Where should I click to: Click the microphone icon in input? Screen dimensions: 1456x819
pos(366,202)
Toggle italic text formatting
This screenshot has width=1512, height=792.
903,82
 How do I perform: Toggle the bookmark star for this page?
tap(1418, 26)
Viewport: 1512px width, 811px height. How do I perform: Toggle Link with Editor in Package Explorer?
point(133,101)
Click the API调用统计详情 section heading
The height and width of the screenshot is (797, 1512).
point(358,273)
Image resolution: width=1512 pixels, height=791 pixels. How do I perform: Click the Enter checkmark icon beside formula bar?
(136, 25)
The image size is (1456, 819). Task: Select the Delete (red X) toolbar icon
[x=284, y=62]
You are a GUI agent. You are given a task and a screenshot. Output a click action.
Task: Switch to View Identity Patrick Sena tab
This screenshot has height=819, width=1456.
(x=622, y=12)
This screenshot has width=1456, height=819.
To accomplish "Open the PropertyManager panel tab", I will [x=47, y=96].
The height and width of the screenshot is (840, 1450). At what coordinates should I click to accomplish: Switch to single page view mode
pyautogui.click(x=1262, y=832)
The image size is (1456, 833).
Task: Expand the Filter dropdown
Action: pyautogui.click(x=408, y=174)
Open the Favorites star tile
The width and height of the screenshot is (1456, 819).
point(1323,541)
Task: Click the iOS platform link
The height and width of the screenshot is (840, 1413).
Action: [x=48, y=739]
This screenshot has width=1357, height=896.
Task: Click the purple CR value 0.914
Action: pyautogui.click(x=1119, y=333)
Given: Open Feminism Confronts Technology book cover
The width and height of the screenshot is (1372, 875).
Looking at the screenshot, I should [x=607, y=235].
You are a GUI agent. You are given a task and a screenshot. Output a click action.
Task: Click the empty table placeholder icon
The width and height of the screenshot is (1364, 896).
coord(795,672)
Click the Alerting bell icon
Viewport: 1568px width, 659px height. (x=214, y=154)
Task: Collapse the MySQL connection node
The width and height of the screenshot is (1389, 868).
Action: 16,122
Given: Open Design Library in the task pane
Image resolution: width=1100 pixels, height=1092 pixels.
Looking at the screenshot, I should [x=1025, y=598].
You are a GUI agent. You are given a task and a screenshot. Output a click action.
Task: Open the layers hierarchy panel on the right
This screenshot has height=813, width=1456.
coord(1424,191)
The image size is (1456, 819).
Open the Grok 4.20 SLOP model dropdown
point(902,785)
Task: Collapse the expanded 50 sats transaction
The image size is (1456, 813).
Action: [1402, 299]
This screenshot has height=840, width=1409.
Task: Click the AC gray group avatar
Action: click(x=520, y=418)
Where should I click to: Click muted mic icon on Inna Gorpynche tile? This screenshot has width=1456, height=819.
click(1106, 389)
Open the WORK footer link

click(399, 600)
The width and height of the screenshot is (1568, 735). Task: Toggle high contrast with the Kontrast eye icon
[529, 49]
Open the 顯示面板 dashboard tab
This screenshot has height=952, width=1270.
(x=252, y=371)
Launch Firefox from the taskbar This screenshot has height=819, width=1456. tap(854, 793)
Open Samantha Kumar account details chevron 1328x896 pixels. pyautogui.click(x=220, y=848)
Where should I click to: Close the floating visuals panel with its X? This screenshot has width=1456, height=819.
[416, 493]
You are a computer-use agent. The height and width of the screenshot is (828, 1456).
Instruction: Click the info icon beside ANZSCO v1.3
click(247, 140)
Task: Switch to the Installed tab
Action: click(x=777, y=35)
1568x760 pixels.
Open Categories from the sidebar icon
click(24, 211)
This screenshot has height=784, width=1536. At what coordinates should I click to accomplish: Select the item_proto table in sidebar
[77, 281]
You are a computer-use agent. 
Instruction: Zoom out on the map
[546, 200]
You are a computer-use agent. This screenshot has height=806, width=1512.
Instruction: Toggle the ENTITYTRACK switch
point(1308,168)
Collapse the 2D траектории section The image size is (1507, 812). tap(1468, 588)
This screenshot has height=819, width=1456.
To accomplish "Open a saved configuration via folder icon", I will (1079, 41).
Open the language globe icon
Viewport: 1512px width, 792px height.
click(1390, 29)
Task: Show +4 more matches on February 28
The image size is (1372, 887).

------

EXERCISE PROMPT:
What lines in the data hold the word "Collapse"? Return them.

FINISHED TASK:
Task: Collapse the MySQL connection node
Task: Collapse the expanded 50 sats transaction
Collapse the 2D траектории section The image size is (1507, 812). tap(1468, 588)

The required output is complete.